The closely intertwined aspects of infrastructure and transport was the topic of Southeast University-Monash University lecturer Dr Gu Tianqi. He highlighted the strategic importance of Suzhou’s numerous canals as a vast interconnected transportation network, and their contribution to the wealth of the city. Several centuries earlier, the intrepid European traveler, Marco Polo, had called Suzhou the “Venice of the East”. Like Venice, the many merchants in the city vied with one another in promoting the fine arts and constructing classical gardens.

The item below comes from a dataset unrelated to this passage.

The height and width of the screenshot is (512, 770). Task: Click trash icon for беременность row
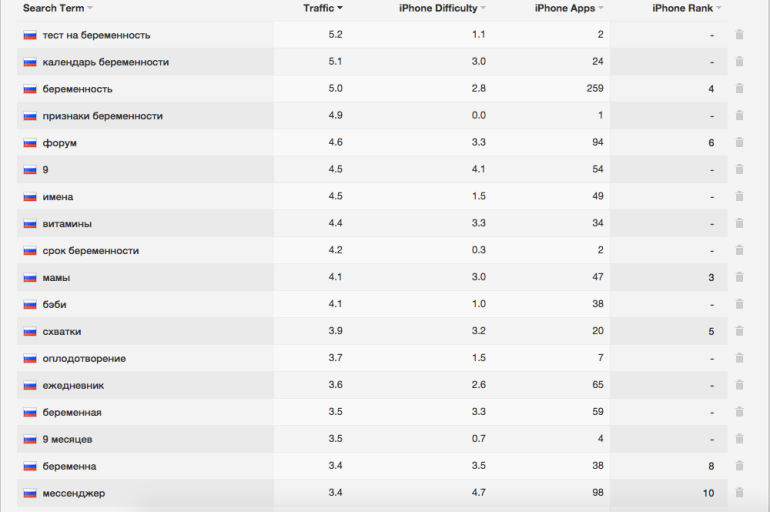point(739,88)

Finally, Dr Wang Shuyi (Duke Kunshan University) shared on some of the environmental challenges faced in Suzhou and elsewhere in China. Students were impressed by the many environmentally friendly initiatives started by the Chinese government in the face of global climate change and in reducing the country’s carbon footprint.

Other than formal lecture sessions, there were opportunities for informal learning.  During their time in Suzhou, four graduate students from Monash Suzhou were assigned as guides. Through these informal interactions students from both universities learnt much of the aspirations of youths in the countries represented. A get-together was also held with other Monash Suzhou students one evening. Led by Monash Malaysia students, this was a fun time of games and free flowing conversations about a wide range of topics.

The second part of the trip unfolded in the historic quarter of Suzhou. Students stayed in a renovated old building now converted into a Youth Hostel along Pingjiang Road fronting one of the canals. Two sightseeing trips were held over two days. On the first day, Mr Frank Zhang, the knowledgeable tour guide took the students on a walking tour of Suzhou Museum and the Humble Administrator’s Garden.

The Suzhou Museum (and Louvre Museum) was designed by the renowned and multi-award winning Chinese-American architect I.M. Pei who had spent some time in the garden villas of Suzhou as a child. Here, students viewed ancient Chinese paintings, calligraphy, ceramics, and relics related to several kingdoms established in and around Suzhou.

In the beautiful Humble Administrator’s Garden, students experienced firsthand the aesthetics of a Chinese classical garden which they had heard so much about. This vast garden, the biggest in Suzhou, is a UNESCO World Heritage site. Its original condition has been largely kept intact since it was first built in the 16th century. Here, students were enlightened on the various design aspects of a Chinese garden as well as the architectural significance of the buildings within it.

The next day, students were taken to the equally impressive Zhouzhuang Water Town in Jiangsu Province. As the name suggests, Zhouzhuang is a scenic town built on a lake and intersected by canals. The town has several well-preserved residences and stone bridges dating back to the Ming Dynasty. Students were taken into several merchant residences to admire and understand their interior layouts and design.

The final leg of the study trip brought the students to Shanghai, one of the most populous city in China with 24 million residents. Here, students stayed within the historic precinct known as The Bund (or Waitan). For a better understanding of the pre-colonial, colonial and postcolonial history of the city, students first visited the Shanghai History Museum. Later in the evening, the students went to the ever-busy Bund waterfront to view the iconic buildings along both sides of the Huangpu River spectacularly lit up in colour and busy with cruise ships.

On the penultimate day, Mr Peter Jacobson, a long-time resident of Shanghai, took the students for a walking tour to a few old neighbourhoods facing imminent “urban renewal”. Students were given a rare opportunity to see a less glittery side of the city and learnt more about the impacts of urban redevelopment as well as some of the strategies of local residents in trying to maintain a foothold in central Shanghai.

The study trip was an eye-opening for many students who had not visited China before. They were provided a glimpse of both Old and New China, and a better understanding and appreciation of how this global power is set to alter the course of world history in the decades to come.